DOCUMENT EXTRACT ▸
+--

Doctor Who: Nightmare of Eden:  “W-Work FOR?  I don’t work for anybody.  I’m just having fun.”  Two space shops get locked together, and a crazy German is using way better than 3D tech to capture alien creatures in crystals.  You know, that old story.  Things get complicated when weird creatures start getting out.  Strange monsters.  Killer plants.  Drug dealers.  Fun stuff.  Apparently, this was a very troubled shoot.  But it was a perfectly enjoyable story.


Hitchcock:  “Hold the ‘cock.’”  I’m generally not a fan of bio-pics, but that’s because they’re generally lacking in focus, trying to hit the highlight reel of a person’s life.  Those few good ones typically pick an event and zoom in on it, which is the case here.  By centering on the making of Psycho, the filmmakers are able to look at the artist at the height of his career, with all his skills and flaws well established.  The actors all sink their teeth into playing the various personas, and do a pretty good job.  I think the movie was probably a bit nice to the man, frankly.  He seems to have been something of a monster, in reality.  But, while his quirks and obsessions do play into things, he seems like a pretty good chap at the end of the day.  If I have a complaint about the movie, it’s that they actually spend very little time on the nitty-gritty of filmmaking.  There are a few sequences of filming, but very few.  A bit more of the technical stuff, including a bit more of the editing/post work would have been nice to see; a bit more of the genius actually at work.  But the relationship between Hitchcock and his wife is kind of heartwarming…in a way.


Abraham Lincoln VS Zombies:  “Chamberlain, that’s enough!”  I sometimes wonder if The Asylum instructs their actors to suck more.  But then, I know some folks who made a movie, and the worst actor in the movie was the one professional.  As folks wander around some historic parks, occasional zombies fall before the switchblade-scythe of Honest Abe.  The movie is pretty lame, and while it had a few fun moments, was fairly bland.  The guy playing Lincoln wasn’t bad.  I’d have liked more of him fighting, and less of his band of spec-ops troops.


Doctor Who: Earthshock:  “Even under the threat of death, he has the arrogance of a Time Lord.”  Adric is all depressed and stuff, so he tries to convince the Doctor to return to E-Space.  While trying to plot a course back to that alternate dimension, they stumble across a mystery (shocking!).  Earth’s future, a missing group of archeologists, creepy robot ninjas, some soldiers, lots of caves.  And then a space freighter.  This story has a pretty shocking ending, really.  And a great, memorable exit for a long running character.

+--

DATA SECTION ▸
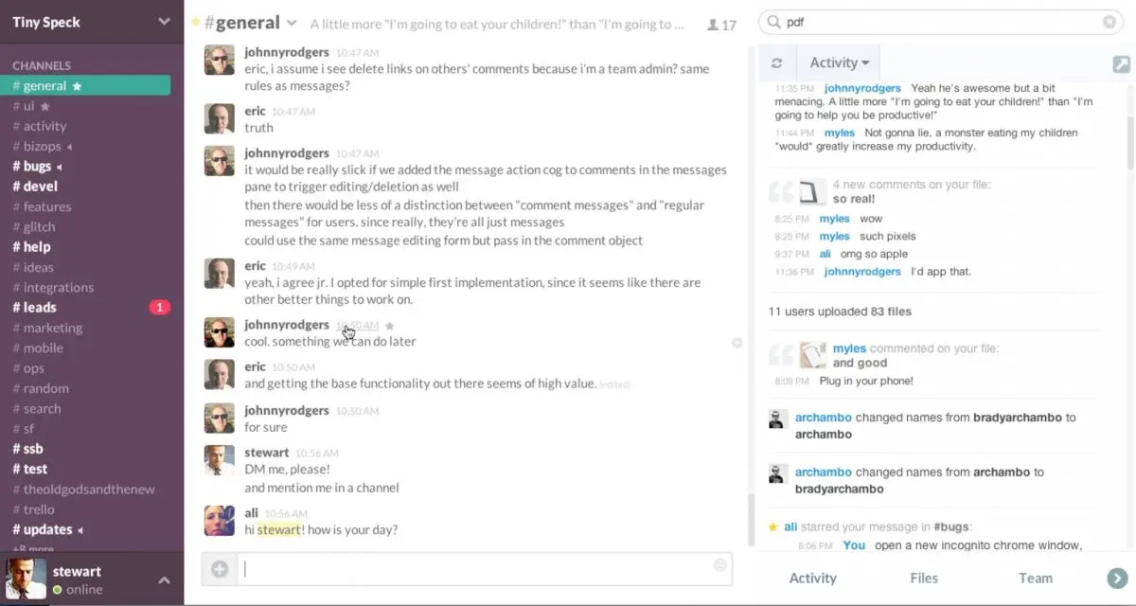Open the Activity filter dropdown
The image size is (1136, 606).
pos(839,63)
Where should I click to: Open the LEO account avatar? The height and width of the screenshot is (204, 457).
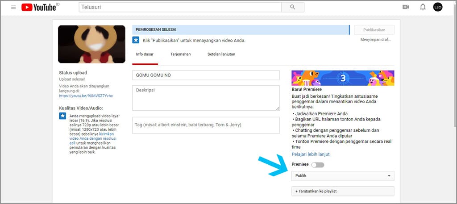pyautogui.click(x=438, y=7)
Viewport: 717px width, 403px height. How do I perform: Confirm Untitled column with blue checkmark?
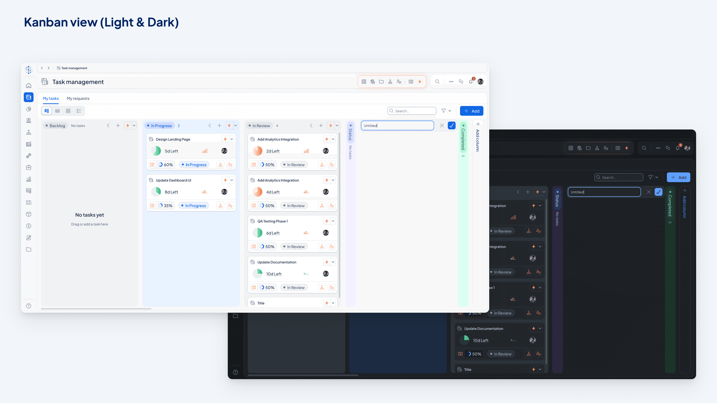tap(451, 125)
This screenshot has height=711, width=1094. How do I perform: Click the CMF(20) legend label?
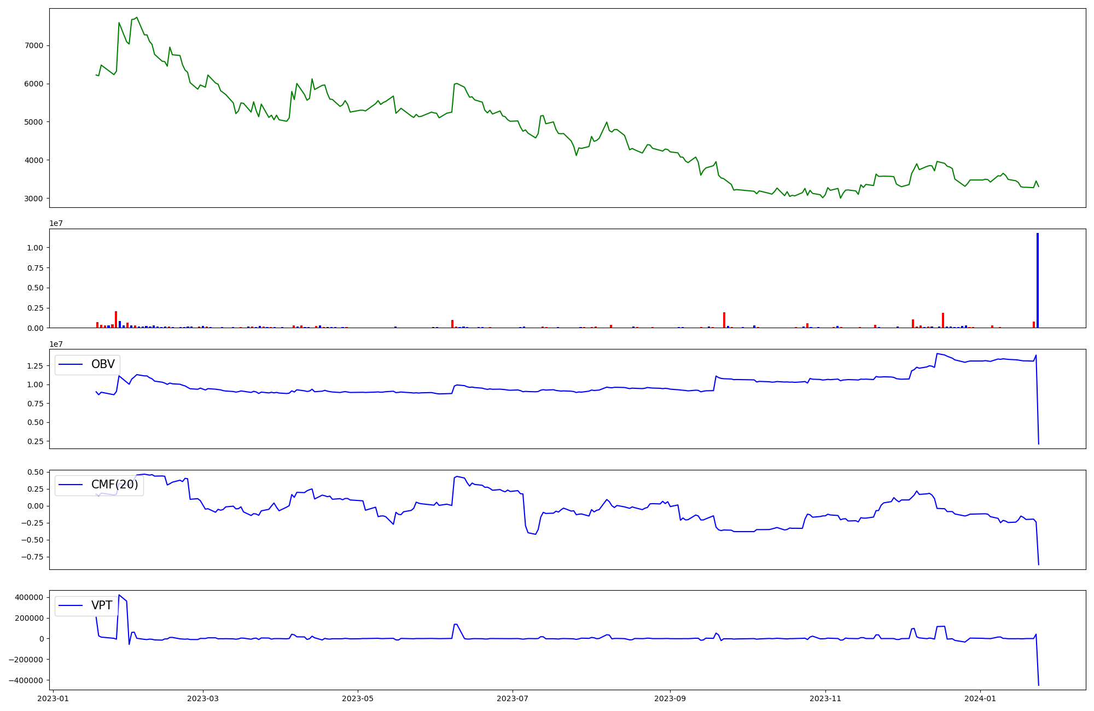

+--

PROBLEMS TO SOLVE ▸
a: In the movie reviews, condense the paragraph that begins "Abraham Lincoln VS Zombies" into a short bulleted list that keeps its main facts.
b: Copy out everything in the movie reviews from "Abraham Lincoln VS" down to "of spec-ops troops.", word for word.

TASK RESULTS ▸
a:
- Quote: "Chamberlain, that's enough!"
- The reviewer sometimes wonders whether The Asylum tells its actors to act worse, but knows of a movie made by acquaintances in which the one professional was the worst actor.
- People wander around historic parks while Honest Abe cuts down the occasional zombie with a switchblade-scythe.
- The movie is pretty lame and fairly bland, with a few fun moments.
- The actor playing Lincoln wasn't bad; the reviewer wanted more of him fighting and less of his band of spec-ops troops.

b:
Abraham Lincoln VS Zombies:  “Chamberlain, that’s enough!”  I sometimes wonder if The Asylum instructs their actors to suck more.  But then, I know some folks who made a movie, and the worst actor in the movie was the one professional.  As folks wander around some historic parks, occasional zombies fall before the switchblade-scythe of Honest Abe.  The movie is pretty lame, and while it had a few fun moments, was fairly bland.  The guy playing Lincoln wasn’t bad.  I’d have liked more of him fighting, and less of his band of spec-ops troops.